FERN’s Friday Feed: How coffee prices fuel migration

Welcome to FERN’s Friday Feed (#FFF), where we share the stories from this week that made us stop and think.


Low coffee prices fuel migration flow into the U.S.

The Washington Post

“From his wooden hut in the foothills of the Sierra Madre, Rodrigo Carrillo can see the product of his life savings: A vast green sea of coffee plants, sprouting red berries like tiny Christmas ornaments,” Kevin Sieff writes. But Carrillo — who had worked previously in the United States and returned home to Guatemala to grow coffee — has a new problem: Prices have plunged globally due to swelling supplies. Even with Fair Trade pricing and a bonus from Starbucks, farmers can’t make ends meet. So Carrillo has decided to go north once again, with his family, regardless of attempts by President Trump to stem the migration flow.

Drug company urged farmers to use more antibiotics

The New York Times

Public health groups have urged farmers to use less antibiotics in animal production as drug-resistant germs continue to emerge. But a recent campaign by drug company Elanco encouraged farmers to do the opposite. “The company’s Pig Zero brochures encouraged farmers to give antibiotics to every pig in their herds rather than waiting to treat a disease outbreak caused by an unknown Patient Zero,” write Danny Hakim and Matt Richtel. “It was an appealing pitch for industrial farms, where crowded, germ-prone conditions have led to increasing reliance on drug interventions. The pamphlets also detailed how feeding pigs a daily regimen of two antibiotics would make them fatter and, as any farmer understands, a heavier pig is a more profitable pig.”

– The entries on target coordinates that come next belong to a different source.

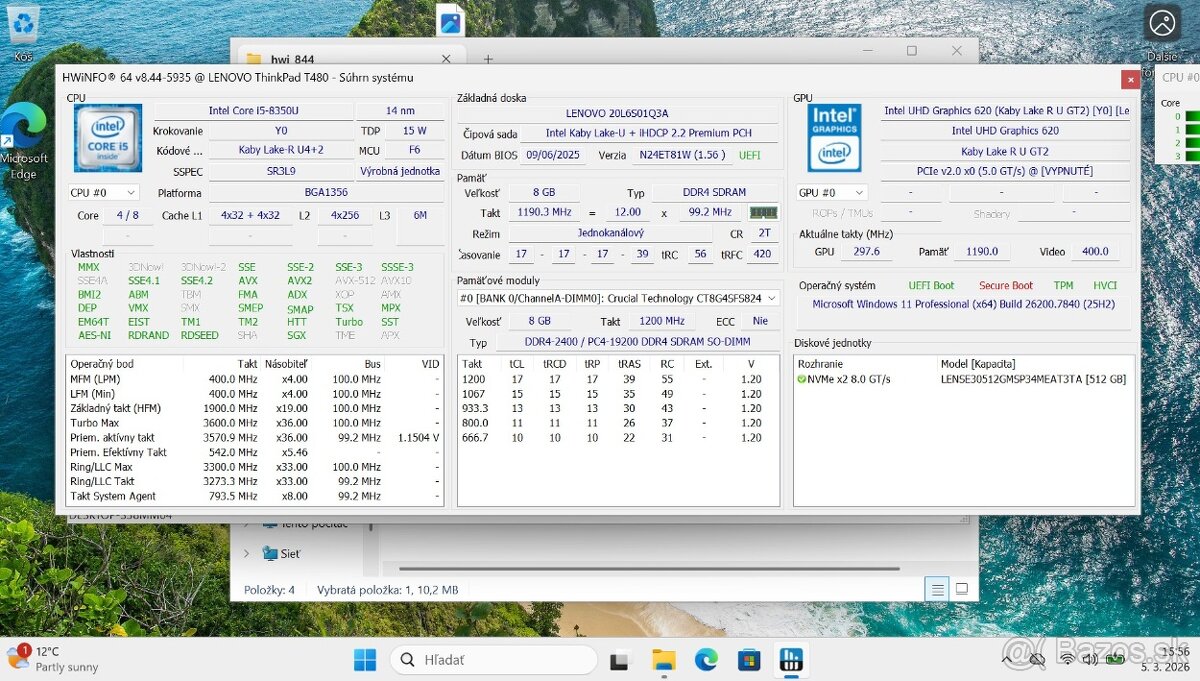The width and height of the screenshot is (1200, 681).
Task: Add a new tab in File Explorer
Action: pos(488,59)
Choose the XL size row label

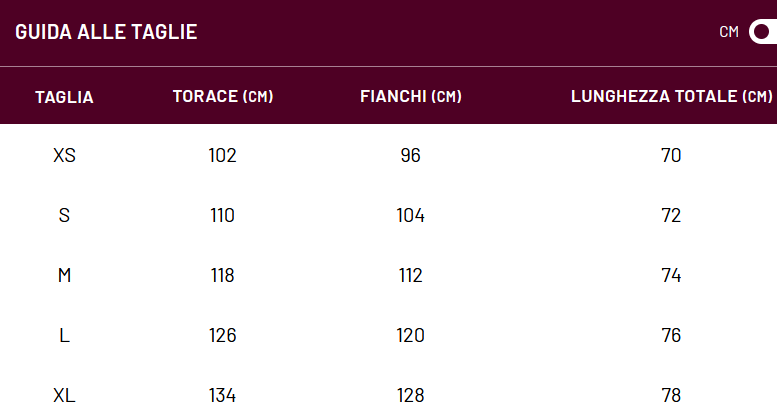coord(64,396)
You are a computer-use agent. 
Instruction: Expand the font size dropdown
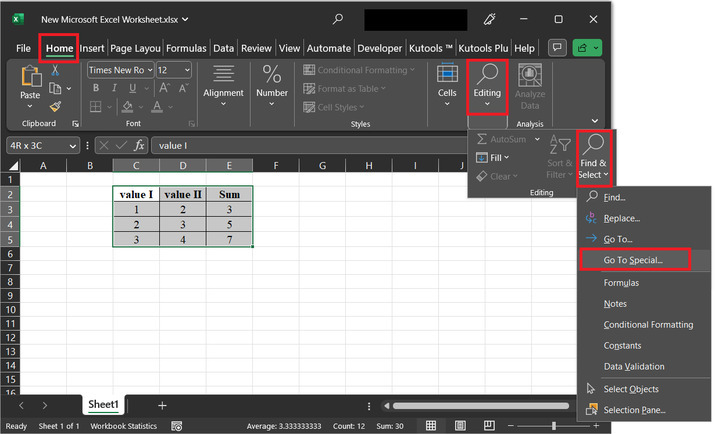[x=187, y=70]
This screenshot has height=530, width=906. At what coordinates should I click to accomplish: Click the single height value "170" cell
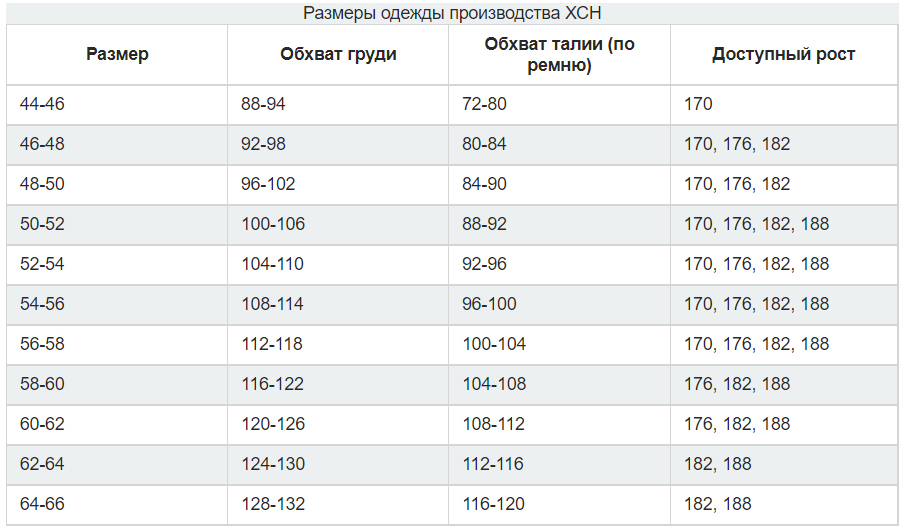pos(699,104)
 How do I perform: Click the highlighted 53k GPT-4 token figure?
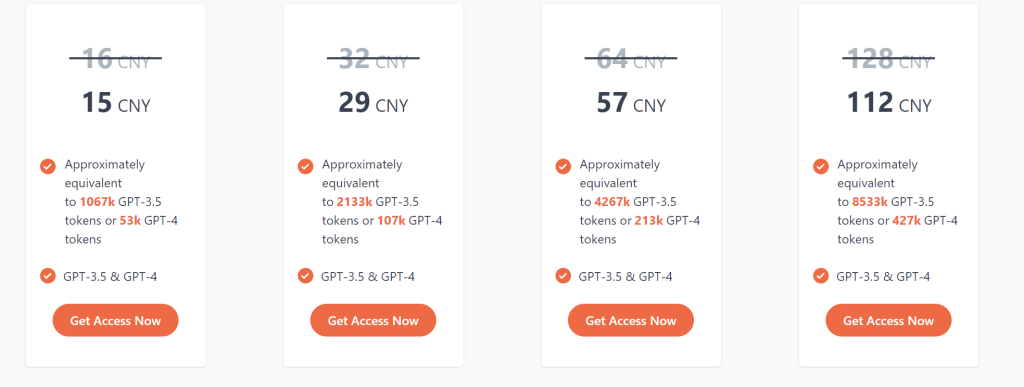coord(130,221)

To find African ingredients, stop by Walmart

Taste

African ingredients are becoming more common in the grocery aisle, with new product lines emerging at large retailers. “As little as a decade ago, buying specialty ingredients from Sub-Saharan Africa—such as the smoky, fishy seasoning paste shito, elastic fufu flour, and tangy baobab powder—all but required a visit to small specialty markets that rarely saw customers outside of their core communities,” writes Max Falkowitz. “In 2019, at a time when black chefs like Kwame Onwuachi and Eric Adjepong are bringing pan-African recipes to the Top Chef–watching masses, you can get ready-to-eat egusi soup delivered to your door.”

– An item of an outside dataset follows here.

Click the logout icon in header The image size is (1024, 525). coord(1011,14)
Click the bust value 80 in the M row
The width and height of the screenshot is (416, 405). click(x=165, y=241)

What is the World Food Programme-Balenciaga partnership achieving?

NPR

Luxury brand Balenciaga is selling clothes emblazoned with the World Food Programme logo and donating 10 percent of sales to the food aid group. But does the partnership actually do any good? The proceeds so far are “not much compared to what the U.N. agency normally gets from its big funders,” writes Malaka Gharib. And “[s]ome researchers take issue with the message that buying products can help the world.” But celebrity boosters like Christina Aguilera and 2 Chainz could bring more attention to the cause.

Evidence mounts on health risks of processed-food diet

Vox

A month ago, NIH released a study that found that people eating ultra-processed foods took in 500 more calories a day. Now come two studies in BMJ linking processed foods to higher rates of cardiovascular disease and early death. But why? “A new, intriguing hypothesis offers a potential answer. Increasingly, scientists think processed foods, with all their additives and sugar and lack of fiber, may be formulated in ways that disturb the gut microbiome,” writes Julia Belluz. Processed foods tend to reduce microbial diversity in the gut, which in turn can lead to higher rates of disease.